== Segment start ==

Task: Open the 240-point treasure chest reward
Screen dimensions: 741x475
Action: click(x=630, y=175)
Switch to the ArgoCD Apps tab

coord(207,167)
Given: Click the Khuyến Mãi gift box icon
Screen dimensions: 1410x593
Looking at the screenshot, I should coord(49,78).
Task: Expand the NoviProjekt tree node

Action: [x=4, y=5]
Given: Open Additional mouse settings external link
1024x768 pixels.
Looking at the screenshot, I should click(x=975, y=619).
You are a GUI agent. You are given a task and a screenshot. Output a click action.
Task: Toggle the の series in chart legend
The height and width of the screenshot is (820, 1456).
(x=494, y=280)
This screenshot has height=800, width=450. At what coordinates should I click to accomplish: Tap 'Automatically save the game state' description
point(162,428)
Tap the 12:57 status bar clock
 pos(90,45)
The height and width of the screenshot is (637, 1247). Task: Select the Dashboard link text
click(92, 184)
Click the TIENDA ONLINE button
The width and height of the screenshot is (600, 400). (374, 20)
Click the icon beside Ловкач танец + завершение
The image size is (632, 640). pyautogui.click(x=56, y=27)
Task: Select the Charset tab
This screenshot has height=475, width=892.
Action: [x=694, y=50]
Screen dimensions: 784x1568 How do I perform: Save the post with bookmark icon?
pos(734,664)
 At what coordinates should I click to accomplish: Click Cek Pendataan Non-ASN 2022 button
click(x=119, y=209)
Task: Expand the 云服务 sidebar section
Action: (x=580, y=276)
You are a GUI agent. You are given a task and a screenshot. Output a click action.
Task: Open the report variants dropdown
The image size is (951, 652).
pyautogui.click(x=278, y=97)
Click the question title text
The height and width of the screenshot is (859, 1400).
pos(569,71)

== Segment end ==

What you should do
When the word "Open" occurs in a line above, list that line.

Solution to the exercise
Task: Open the 240-point treasure chest reward
Given: Open Additional mouse settings external link
Task: Open the report variants dropdown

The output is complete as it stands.